— ACTIVITY 1 —
From the interview on drug companies below, copy the part that opens with the words containing "Q: You give" and closes with "public to understand?".
— ACTIVITY 2 —
Summarize the interview on drug companies below in two sentences.

— TEXT BLOCK —
* * *

Drugmakers Blackmail the Public

Author Marica Angell says her research shows their huge influence over Congress, the FDA, and doctors is harming Americans. After she stepped down in June, 2000, as interim editor-in-chief of the New England Journal of Medicine ( NEJM ), Dr. Marcia Angell decided to write a book about biases in clinical trials. As she was doing her research and writing, she realized that “all roads led back to drug companies.” Angell decided there was a bigger story to tell — about the vast influence the pharmaceutical industry has over how medicine is practiced today.
During her 20-year career at NEJM , Angell had watched drugmakers expand their sway. They became the main sponsors of clinical testing and physician education and are also a critical source of funding for the Food & Drug Administration. “I finally decided just to bite the bullet and write about [the industry].” The result is The Truth about Drug Companies: How They Deceive Us and What to Do About It , which arrives in bookstores in late August.

The book provides a detailed account of the intimate interconnections between drug companies and every other player in the health field — including medical journals, doctors, government agencies, Congress, universities — and how such relationships harm the public. Dr. Angell recently spoke with BusinessWeek Online reporter Amy Tsao . Edited excerpts of their conversation follow:

Q: You give a very troubling account of the drug industry’s practices. What, in your view, are the big truths that it doesn’t want the public to understand?

A: I would say they’re threefold. One, they spend relatively little on R&D — less than they make in profits and far less than they spend on marketing and administration. What the industry does is essentially to blackmail the public. It says: “We’re the source of your miracles, of your innovative drugs, and therefore don’t mess with us.”

The second truth is that they’re not particularly innovative. Their major product is “me-too” drugs — and even the innovative drugs that they do produce are almost always based on research that has been done at taxpayer expense [and] funded by the NIH [National Institutes of Health].

The third truth is that they have pretty much had their own way because of their control and influence over the institutions in society that really ought to be checking them. They have pretty much bought and paid for Congress. They have a lot of influence over the FDA through user fees they pay [to have their drugs reviewed by the agency], and they have way too much influence over doctors and the medical profession generally.

Q: You mentioned that in other countries drug companies can sell medication for a profit, [but] there are price controls. What’s the difference between the profit margins in the U.S. vs. countries where there are price controls?

A: I don’t know the answer to that. That’s another way they’re very secretive. We do know that they make a profit in other countries because they aren’t charities. They don’t give drugs away. But let’s assume that they did.

Look at the year 2002 , when the profit margin for the 10 [drug] companies on the Fortune 500 list was 17% of sales, and sales in this country amounted to about half of their worldwide sales. You can calculate even if they made no profit whatsoever in the rest of the world, they would still come out with at least an 8.5% profit margin. And that would be higher than the median of the other Fortune 500 companies that year, which was 3.1%.

* * *

— RAW DATA —
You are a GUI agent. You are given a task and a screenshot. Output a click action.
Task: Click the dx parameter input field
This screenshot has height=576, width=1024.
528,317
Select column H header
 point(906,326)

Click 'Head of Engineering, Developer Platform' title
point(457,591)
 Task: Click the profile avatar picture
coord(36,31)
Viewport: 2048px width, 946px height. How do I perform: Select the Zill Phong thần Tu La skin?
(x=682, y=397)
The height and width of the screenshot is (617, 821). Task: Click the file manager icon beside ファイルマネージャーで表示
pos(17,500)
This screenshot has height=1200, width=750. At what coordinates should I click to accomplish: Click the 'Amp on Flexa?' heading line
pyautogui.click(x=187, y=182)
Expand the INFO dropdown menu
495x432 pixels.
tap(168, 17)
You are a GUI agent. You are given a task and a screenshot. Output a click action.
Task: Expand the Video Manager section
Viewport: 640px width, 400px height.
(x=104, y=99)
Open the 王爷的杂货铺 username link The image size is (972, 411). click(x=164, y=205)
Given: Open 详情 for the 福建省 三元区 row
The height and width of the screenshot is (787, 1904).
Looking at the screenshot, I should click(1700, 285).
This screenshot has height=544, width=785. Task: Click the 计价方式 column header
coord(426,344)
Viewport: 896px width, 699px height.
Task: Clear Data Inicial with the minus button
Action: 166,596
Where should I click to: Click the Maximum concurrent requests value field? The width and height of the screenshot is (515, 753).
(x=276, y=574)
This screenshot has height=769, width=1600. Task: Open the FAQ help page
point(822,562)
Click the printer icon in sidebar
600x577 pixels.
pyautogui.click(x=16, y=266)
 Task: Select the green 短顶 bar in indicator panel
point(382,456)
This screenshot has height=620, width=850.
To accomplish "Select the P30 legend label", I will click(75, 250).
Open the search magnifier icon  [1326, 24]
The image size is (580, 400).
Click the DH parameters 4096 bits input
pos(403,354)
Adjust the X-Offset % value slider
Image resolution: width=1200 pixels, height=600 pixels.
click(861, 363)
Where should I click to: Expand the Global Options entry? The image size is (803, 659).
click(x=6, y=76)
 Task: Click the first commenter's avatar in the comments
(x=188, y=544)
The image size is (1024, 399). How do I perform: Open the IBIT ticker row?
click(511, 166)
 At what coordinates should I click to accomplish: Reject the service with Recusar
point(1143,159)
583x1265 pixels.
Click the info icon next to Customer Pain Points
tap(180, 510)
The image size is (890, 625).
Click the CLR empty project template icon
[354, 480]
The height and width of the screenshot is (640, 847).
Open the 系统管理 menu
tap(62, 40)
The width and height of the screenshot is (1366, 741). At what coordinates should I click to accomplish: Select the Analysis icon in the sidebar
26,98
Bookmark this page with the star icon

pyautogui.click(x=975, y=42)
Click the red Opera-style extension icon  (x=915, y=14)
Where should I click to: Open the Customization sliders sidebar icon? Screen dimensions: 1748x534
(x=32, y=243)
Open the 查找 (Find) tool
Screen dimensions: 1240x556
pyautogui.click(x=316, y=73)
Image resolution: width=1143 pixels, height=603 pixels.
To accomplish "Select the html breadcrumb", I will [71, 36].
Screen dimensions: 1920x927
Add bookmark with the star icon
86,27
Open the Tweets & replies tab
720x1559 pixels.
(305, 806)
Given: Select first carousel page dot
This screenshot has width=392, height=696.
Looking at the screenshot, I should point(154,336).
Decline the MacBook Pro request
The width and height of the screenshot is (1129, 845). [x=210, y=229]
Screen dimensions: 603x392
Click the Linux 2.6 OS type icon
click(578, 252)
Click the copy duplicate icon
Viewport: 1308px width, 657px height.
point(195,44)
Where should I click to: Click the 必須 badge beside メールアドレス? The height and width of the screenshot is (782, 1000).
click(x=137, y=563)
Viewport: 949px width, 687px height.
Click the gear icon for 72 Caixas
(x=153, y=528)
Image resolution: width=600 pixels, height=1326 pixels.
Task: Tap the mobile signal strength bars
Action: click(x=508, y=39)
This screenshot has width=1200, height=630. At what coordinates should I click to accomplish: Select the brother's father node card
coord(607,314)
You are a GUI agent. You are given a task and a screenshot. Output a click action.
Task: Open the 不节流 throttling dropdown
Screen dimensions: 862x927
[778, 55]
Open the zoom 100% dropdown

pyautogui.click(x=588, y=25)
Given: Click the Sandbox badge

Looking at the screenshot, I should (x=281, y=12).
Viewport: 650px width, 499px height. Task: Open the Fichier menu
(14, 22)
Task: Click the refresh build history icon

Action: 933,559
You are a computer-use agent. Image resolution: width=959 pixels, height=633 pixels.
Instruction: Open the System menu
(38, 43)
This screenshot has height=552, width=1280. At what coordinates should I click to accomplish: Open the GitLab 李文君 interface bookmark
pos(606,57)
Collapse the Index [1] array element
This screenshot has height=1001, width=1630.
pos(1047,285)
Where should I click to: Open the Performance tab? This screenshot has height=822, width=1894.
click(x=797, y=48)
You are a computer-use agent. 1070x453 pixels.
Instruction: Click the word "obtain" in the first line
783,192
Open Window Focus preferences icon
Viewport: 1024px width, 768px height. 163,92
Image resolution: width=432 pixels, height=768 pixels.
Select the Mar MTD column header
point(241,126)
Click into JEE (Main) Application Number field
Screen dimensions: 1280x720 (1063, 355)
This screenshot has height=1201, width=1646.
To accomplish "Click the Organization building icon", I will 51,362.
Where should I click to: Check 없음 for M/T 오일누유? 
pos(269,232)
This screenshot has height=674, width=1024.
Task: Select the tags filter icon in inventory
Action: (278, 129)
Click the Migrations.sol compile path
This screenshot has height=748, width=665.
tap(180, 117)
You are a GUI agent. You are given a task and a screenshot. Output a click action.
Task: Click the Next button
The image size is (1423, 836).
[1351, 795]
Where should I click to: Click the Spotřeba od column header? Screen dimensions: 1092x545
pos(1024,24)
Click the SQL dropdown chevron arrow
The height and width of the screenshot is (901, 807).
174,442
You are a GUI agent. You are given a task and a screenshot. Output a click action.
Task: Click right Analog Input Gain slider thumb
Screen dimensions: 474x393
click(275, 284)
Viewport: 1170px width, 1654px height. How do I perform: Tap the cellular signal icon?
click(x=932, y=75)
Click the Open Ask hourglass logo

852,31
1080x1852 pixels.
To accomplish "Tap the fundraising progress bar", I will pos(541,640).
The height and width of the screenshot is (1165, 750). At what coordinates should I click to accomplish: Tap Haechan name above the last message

* * *

— YOUR RESPONSE 1 —
Q: You give a very troubling account of the drug industry’s practices. What, in your view, are the big truths that it doesn’t want the public to understand?

— YOUR RESPONSE 2 —
After leaving the New England Journal of Medicine, Dr. Marcia Angell wrote a book on the pharmaceutical industry's vast influence over how medicine is practiced, including its ties to medical journals, doctors, government agencies, Congress and universities. Speaking with BusinessWeek Online, she says drug companies spend relatively little on R&D, are not particularly innovative, and have largely had their own way through their influence over Congress, the FDA and doctors.